決算ショックの嵐(前編)

東日本大震災からあと1カ月で1年になる。未曾有の混乱で下振れした日本の景気は目先、復興需要による回復期待が根強い。だが、超円高や欧州・新興国の景気減速で落ち込む外需を補うには及ばず、今年前半の持ち直しは不透明だ。

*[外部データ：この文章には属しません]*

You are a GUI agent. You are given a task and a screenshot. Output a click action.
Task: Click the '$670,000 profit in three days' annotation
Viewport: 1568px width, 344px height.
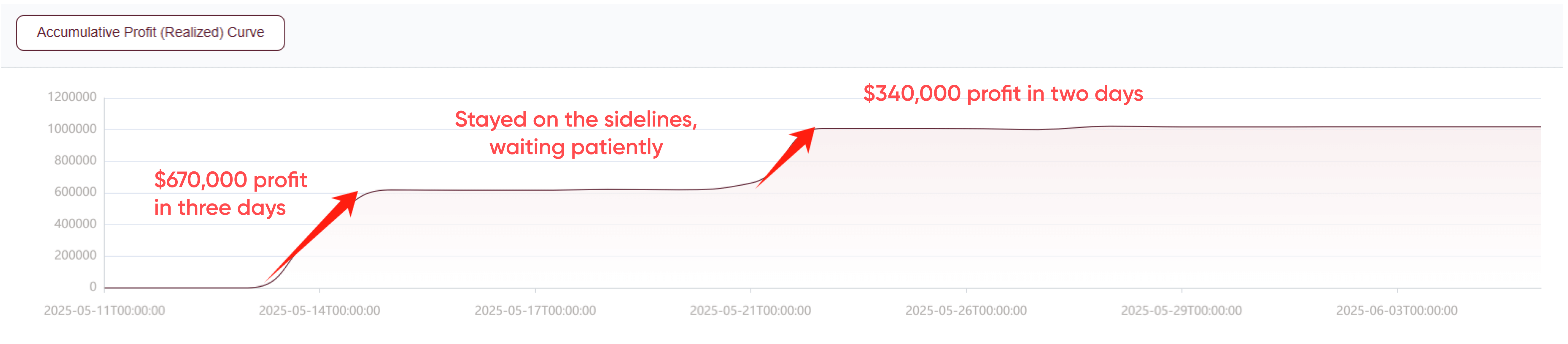(230, 194)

内閣府は来週13日、11年10-12月期の実質GDP(国内総生産)を発表する。市場の予想では、2四半期ぶりのマイナス成長になりそうだ。日本経済新聞社グループのQUICKがまとめた市場予想の平均であるQUICKコンセンサスマクロによると、成長率は前期比0.4%減、年率換算で1.4%の減少が見込まれる。
これは外需の下押し圧力がさらに強まったことが背景にある。1ドル77円前後の円高が継続し、輸出企業は為替採算面で厳しい状況が続いている。財政危機が叫ばれて久しい欧州の需要も低迷。1月のユーロ圏の景況感指数は昨年12月まで10カ月連続で前月を下回っていた。1月は11カ月ぶりに前月比で上昇したが、戻りは鈍い。日本のエネルギー輸入の増加もあり、2011年の貿易収支は31年ぶりの赤字に転落した。
景気を支える経済効果として、これまでのように外需に頼ることができない一方、大震災からの復興需要が一縷の望みとなっている現況は、足元でほぼ出揃った昨年10-12月期の企業決算にも映し出されている。会社が目標とする通期の業績見通しの水準に対し、直近の実績がどの程度まで達成できているかを示す進捗率を見るとわかりやすい。

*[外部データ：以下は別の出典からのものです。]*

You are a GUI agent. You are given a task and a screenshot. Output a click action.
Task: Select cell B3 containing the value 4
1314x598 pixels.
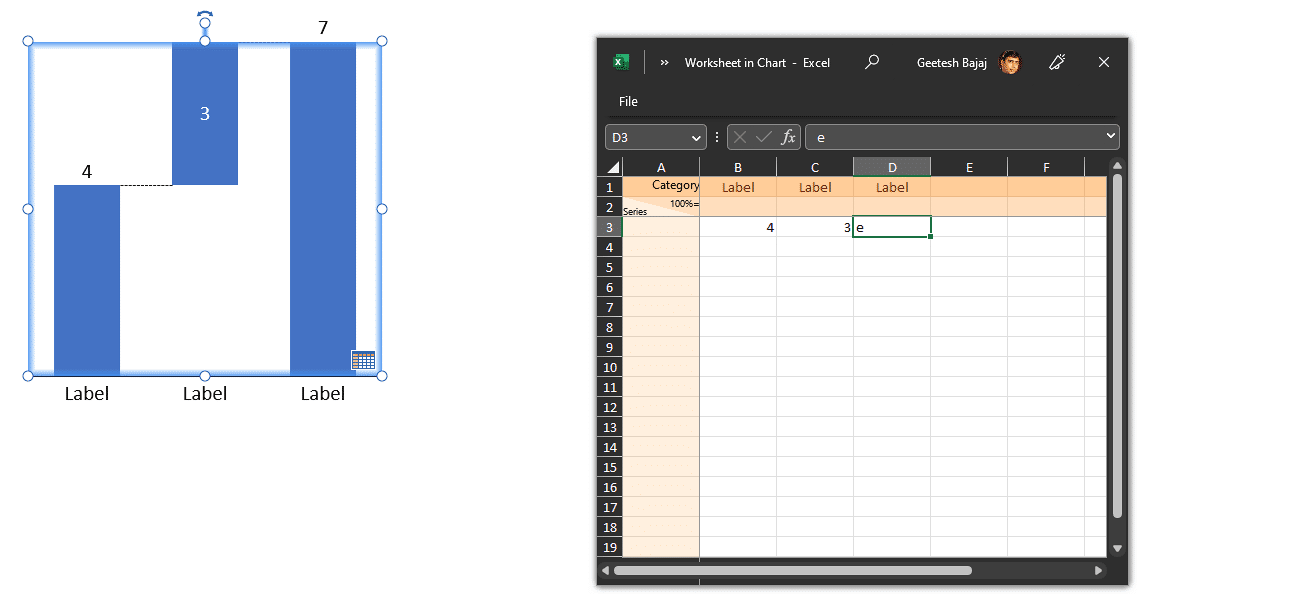tap(738, 227)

SMBC日興証券は、東京証券取引所の株価指数であるTOPIX500を構成する企業について、発表ピーク日だった1月31日までで業種別に進捗率を集計した。営業利益ベースでは、陸運業が97.5%と最も高かった。2番手は食料品の89.9%。分析を担当した同社株式調査部の伊藤桂一チーフクオンツアナリストは、「年末に物流が活発化しやすい季節要因はあるものの、震災の復興に伴い、食料品などの消費が東北地方で増えた」と解説する。
その半面、進捗率の低さでは、電気機器が43.4%、自動車を含む輸送用機器が58.8%と、輸出業種が顕著だ。長引く超円高と海外需要の失速を受け、今期の通期の業績見通しを大きく下方修正する企業も相次いだ。
もっとも、業績の悪化の理由が、必ずしも円高や海外景気、さらには昨年発生したタイでの洪水の影響といった、多くに共通する要因だけかというと、そうとも言い切れないようだ。

歴史的な業績悪化を記録する見通しのパナソニック。12年3月期の連結最終損益は7800億円の赤字を見込む。前回予想(4200億円の赤字)から大幅に下方修正した。これは過去、日立がリーマンショック時の09年3月期に出した7873億円の赤字に匹敵する過去最大の規模。子会社化した三洋電機が思ったほどの収益を上げられず、構造改革を迫られる中で多額の減損処理を強いられた。ソニーも業績見通しを大きく下方修正した。韓国サムスン電子との液晶パネル合弁事業を解消する費用がかさむ。両社とも、円高や海外需要の落ち込みも足を引っ張るとは言え、過去の経営判断時の見通しに甘さがあった面は否めないだろう。
会社側が明らかにした業績見通しが、証券アナリストなど市場関係者の予想を大きく下回る事例も、輸出企業に目立つ。QUICKが両者による見通しの乖離を指数化して算出している「決算サプライズレシオ」を、本業の稼ぎを表す営業利益ベースで幅の大きい順に並べたものを表(2月3日時点)として添付した。今期は、法人税の引き下げに伴う繰り延べ税金資産の取り崩しで純利益見通しの下方修正がもともと多いため、営業利益のほうが実態をより表しているとみられる。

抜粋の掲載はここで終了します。